>>
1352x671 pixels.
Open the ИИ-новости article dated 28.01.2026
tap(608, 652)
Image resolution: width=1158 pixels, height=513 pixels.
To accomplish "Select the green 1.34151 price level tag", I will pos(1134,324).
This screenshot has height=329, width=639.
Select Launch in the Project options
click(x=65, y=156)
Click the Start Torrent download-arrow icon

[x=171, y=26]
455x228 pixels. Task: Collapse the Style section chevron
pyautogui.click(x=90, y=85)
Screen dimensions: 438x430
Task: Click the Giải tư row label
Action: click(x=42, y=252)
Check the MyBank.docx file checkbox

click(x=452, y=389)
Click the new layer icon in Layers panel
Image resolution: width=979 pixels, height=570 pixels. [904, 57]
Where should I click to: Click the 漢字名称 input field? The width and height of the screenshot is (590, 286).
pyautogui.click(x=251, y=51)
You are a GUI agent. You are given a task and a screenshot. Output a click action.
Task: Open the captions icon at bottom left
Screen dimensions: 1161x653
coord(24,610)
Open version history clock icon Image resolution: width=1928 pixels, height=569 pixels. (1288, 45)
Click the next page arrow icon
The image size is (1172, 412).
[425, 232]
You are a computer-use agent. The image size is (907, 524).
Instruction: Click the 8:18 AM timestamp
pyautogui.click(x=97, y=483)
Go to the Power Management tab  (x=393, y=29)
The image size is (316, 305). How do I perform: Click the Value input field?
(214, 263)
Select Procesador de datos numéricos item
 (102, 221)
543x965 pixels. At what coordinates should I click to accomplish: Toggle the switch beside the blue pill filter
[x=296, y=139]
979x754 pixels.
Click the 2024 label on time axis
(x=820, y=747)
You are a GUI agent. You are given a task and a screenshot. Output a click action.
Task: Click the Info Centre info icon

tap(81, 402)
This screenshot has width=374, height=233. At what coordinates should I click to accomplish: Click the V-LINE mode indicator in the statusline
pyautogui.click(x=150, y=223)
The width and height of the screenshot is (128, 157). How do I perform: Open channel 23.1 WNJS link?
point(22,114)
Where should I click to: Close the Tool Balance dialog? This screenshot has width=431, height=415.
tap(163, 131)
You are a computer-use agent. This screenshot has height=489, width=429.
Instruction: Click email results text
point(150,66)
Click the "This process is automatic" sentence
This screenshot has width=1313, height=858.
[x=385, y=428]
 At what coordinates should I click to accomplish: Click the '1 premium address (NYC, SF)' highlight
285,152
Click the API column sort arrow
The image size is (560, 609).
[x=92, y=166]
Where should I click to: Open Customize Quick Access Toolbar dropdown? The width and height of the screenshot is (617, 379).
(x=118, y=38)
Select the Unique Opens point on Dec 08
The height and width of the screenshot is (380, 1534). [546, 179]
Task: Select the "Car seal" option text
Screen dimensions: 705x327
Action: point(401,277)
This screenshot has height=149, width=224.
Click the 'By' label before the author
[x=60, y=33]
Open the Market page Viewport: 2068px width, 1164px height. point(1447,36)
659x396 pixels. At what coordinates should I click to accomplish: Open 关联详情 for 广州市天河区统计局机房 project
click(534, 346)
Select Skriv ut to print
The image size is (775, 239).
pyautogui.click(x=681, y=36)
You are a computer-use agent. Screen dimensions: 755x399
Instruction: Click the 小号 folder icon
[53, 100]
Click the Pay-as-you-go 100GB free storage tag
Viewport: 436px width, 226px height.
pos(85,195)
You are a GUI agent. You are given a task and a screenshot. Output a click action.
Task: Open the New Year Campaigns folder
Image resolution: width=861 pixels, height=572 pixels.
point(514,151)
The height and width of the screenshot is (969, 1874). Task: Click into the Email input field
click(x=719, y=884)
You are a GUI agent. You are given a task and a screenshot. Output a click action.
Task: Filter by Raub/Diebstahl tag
<<
* **Work instructions**:
Could you duplicate the entries above word for word, starting at the line containing "This screenshot has height=329, width=639." and ending at the line containing "[x=171, y=26]"?

* **Output**:
This screenshot has height=329, width=639.
Select Launch in the Project options
click(x=65, y=156)
Click the Start Torrent download-arrow icon

[x=171, y=26]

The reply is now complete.